__WHAT YOU ARE ASKED TO DO__
Nothing but the lines from the one containing "[menuitem] (170, 167)" through the end of the material should be restated, and each exactly.

__RECORD EXTRACTS__
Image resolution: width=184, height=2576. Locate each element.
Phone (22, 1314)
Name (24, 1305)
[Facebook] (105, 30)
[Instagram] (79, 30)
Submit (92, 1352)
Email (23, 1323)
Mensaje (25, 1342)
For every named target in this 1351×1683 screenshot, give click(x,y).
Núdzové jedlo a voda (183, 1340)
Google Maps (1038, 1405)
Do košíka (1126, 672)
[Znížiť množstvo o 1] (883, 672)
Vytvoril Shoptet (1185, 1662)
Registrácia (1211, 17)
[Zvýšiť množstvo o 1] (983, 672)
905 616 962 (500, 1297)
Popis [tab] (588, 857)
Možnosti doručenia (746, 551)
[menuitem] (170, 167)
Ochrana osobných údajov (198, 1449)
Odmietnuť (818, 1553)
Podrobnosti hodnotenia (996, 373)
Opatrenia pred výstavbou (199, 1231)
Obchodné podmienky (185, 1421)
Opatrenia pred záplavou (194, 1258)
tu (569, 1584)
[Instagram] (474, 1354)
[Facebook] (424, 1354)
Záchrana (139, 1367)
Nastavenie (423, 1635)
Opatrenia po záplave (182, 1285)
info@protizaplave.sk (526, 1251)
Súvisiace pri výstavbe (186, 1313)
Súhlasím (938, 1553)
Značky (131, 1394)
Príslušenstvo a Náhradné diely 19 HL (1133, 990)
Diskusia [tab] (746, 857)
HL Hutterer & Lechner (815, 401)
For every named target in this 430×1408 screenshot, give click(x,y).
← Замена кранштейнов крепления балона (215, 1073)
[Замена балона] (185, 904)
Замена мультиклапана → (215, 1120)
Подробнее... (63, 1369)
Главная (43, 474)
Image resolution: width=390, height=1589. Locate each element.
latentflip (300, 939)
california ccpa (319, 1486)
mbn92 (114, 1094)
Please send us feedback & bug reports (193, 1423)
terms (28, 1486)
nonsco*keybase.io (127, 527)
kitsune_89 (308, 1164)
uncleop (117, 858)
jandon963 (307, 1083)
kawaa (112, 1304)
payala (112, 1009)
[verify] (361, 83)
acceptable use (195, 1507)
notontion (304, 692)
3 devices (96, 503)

__RESULT FOR THIS TASK__
[menuitem] (170, 167)
Ochrana osobných údajov (198, 1449)
Odmietnuť (818, 1553)
Podrobnosti hodnotenia (996, 373)
Opatrenia pred výstavbou (199, 1231)
Obchodné podmienky (185, 1421)
Opatrenia pred záplavou (194, 1258)
tu (569, 1584)
[Instagram] (474, 1354)
[Facebook] (424, 1354)
Záchrana (139, 1367)
Nastavenie (423, 1635)
Opatrenia po záplave (182, 1285)
info@protizaplave.sk (526, 1251)
Súvisiace pri výstavbe (186, 1313)
Súhlasím (938, 1553)
Značky (131, 1394)
Príslušenstvo a Náhradné diely 19 HL (1133, 990)
Diskusia [tab] (746, 857)
HL Hutterer & Lechner (815, 401)
For every named target in this 430×1408 screenshot, give click(x,y).
← Замена кранштейнов крепления балона (215, 1073)
[Замена балона] (185, 904)
Замена мультиклапана → (215, 1120)
Подробнее... (63, 1369)
Главная (43, 474)
Image resolution: width=390, height=1589. Locate each element.
latentflip (300, 939)
california ccpa (319, 1486)
mbn92 (114, 1094)
Please send us feedback & bug reports (193, 1423)
terms (28, 1486)
nonsco*keybase.io (127, 527)
kitsune_89 (308, 1164)
uncleop (117, 858)
jandon963 (307, 1083)
kawaa (112, 1304)
payala (112, 1009)
[verify] (361, 83)
acceptable use (195, 1507)
notontion (304, 692)
3 devices (96, 503)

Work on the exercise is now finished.